Cyril and Methodius Route – Cultural Route of the Council of Europe

Mezivodí - Pustevny

Libušín and Maměnka shelters

Near the top station of the cable car from Trojanovice to Pustevny there is a picturesque mountain cottage Maměnka, Libušín was destroyed by fire in March 2014, after a long reconstruction it opened in July 2020. The buildings were designed by architect Dušan Jurkovič in the style of folk architecture of Wallachia and Kysuce. The hermitages are dominated by wooden buildings built in the folk style by the prominent Slovak architect Dušan Jurkovič. Both buildings were managed by the Wallachian Museum of Nature in Rožnov pod Radhoštěm, which operated a stylish restaurant and hotel here. The Pusteven area is a National Cultural Monument.

However, one of them – the famous Libušín – was destroyed by a devastating fire on 3 March 2014. The interior of Libušín was decorated by the Czech painter Mikoláš Aleš, who took his interest in Wallachia from the Czechoslovak Ethnographic Exhibition held in Prague in 1895. The interiors of Libušín were painted by the academic painter Karel Štapfer based on Alš’s drawings of the robbers Ondráš and Juráš, the portent Stavinoha and the god Radegast. However, the interior of the dining room was completely destroyed by fire and the roof collapsed. Since 2016, a costly reconstruction has been underway, to which the public has also contributed a great deal in the form of a public collection. The rebuilt Libušín opened on 30 July 2020.

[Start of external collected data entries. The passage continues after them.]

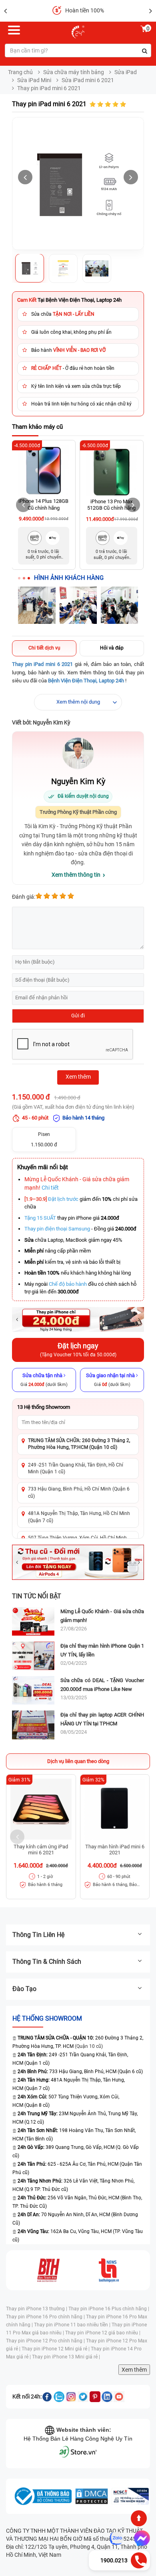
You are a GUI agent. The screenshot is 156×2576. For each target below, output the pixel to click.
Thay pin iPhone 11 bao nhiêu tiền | (73, 2325)
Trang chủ (20, 72)
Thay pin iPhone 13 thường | (37, 2309)
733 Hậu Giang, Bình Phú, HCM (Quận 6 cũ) (80, 2071)
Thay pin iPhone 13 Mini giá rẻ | (66, 2357)
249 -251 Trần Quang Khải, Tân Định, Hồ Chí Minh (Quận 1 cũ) (75, 1468)
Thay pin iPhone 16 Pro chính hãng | (46, 2317)
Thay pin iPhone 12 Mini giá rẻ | (56, 2349)
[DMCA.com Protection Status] (91, 2496)
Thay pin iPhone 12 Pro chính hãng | (46, 2341)
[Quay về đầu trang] (139, 2518)
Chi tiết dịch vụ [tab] (44, 648)
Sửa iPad (125, 72)
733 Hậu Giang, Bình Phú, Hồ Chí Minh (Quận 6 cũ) (79, 1492)
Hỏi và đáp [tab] (112, 648)
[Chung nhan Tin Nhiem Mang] (130, 2496)
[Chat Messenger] (140, 2538)
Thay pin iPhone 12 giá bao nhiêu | (102, 2333)
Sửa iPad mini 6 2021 (88, 80)
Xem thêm (134, 2369)
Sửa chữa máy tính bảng (73, 72)
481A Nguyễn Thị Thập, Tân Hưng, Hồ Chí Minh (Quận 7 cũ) (79, 1517)
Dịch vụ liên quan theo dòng (78, 1761)
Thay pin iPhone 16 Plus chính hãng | (108, 2309)
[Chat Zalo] (116, 2538)
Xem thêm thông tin (76, 874)
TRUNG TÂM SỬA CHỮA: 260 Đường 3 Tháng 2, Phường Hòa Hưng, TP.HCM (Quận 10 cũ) (79, 1444)
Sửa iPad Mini (34, 80)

The new Libušín was built as a scientific reconstruction, i.e. using original technologies. Traditional handicraft procedures were followed in all repairs, using original materials and technologies. The cottage is truly built by hand as Jurkovič built it. The craftsmen had to learn to do their work by hand and there is a practical reason for this. For example, a hand-planed plank can withstand the weather for decades more than a plank that has been worked with a planer. 
The wood for the building was cut in the winter when the trees have the least water and at the same elevation as the Hermitage to withstand the local conditions. One beam was carved from each fir tree donated by the Forests of the Czech Republic for the construction. The new ones supplemented the original ones, of which only a minimum could be preserved.